OESP, Economia, p. B13
07 de Jun de 2007
Miguel Jorge defende a retomada de Angra 3
O ministro do Desenvolvimento, Indústria e Comércio Exterior, Miguel Jorge, defende a retomada das obras da usina nuclear de Angra 3 e diz que os únicos obstáculos hoje são financeiros, e não ambientais. Parte do governo alemão defende a retomada de um acordo nuclear com o Brasil, o que deverá ser discutido numa reunião em Berlim nas próximas semanas.
"Hoje, os critérios para a retomada de Angra 3 são mais financeiros que qualquer outra coisa. Já está provado que a energia nuclear é muito segura. Vários países a adotam. Trata-se da mais limpa das energias e agora é apenas uma questão de como financiá-la", afirmou o ministro, que acredita que a energia é "compatível" com o modelo desenvolvimento do País.
"Precisamos definir uma matriz energética para trabalhar no futuro. Hoje, essa matriz ainda é baseada na energia hidrelétrica e no petróleo para carros", disse Jorge. Segundo ele, mesmo a questão do lixo radioativo já teria sido resolvida no caso da retomada de Angra 3. "Pelas explicações que vi apresentadas por técnicos, isso já está de acordo."
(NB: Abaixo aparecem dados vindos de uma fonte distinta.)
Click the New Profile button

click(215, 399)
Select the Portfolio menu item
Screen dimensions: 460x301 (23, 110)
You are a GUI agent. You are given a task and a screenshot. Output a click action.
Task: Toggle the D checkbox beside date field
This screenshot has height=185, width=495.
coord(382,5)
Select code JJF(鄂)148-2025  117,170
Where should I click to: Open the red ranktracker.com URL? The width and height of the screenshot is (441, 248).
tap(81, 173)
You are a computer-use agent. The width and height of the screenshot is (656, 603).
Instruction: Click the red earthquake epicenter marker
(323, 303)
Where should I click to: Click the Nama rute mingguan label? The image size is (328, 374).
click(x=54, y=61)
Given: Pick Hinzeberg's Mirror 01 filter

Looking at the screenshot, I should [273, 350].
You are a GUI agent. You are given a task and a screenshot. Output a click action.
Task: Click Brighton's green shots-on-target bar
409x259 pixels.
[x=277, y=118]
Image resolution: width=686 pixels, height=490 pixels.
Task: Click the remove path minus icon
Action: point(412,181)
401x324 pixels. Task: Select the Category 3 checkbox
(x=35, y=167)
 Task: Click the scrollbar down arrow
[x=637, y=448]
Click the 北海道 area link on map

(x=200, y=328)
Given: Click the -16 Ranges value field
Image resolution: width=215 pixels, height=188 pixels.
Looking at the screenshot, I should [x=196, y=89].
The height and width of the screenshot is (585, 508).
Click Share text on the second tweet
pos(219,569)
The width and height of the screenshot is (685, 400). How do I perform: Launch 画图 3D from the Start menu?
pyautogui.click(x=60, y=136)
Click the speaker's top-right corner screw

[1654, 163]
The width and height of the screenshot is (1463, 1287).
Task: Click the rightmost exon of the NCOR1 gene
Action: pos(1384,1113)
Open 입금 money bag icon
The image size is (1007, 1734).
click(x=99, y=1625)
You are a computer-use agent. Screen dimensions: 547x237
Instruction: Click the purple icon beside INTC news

Apesar do apoio de parte do governo alemão, o presidente Luiz Inácio Lula da Silva recebeu ontem líderes do Partido de Esquerda, que deixaram claro aos jornalistas brasileiros que vão se opor à aprovação de um acordo nuclear com o Brasil no Parlamento Europeu. "A energia nuclear é usada cada vez mais para fins militares e temos de incentivar combustíveis alternativos", disse Oscar Lafontaine, ex-ministro da Fazenda alemão e líder do Partido de Esquerda.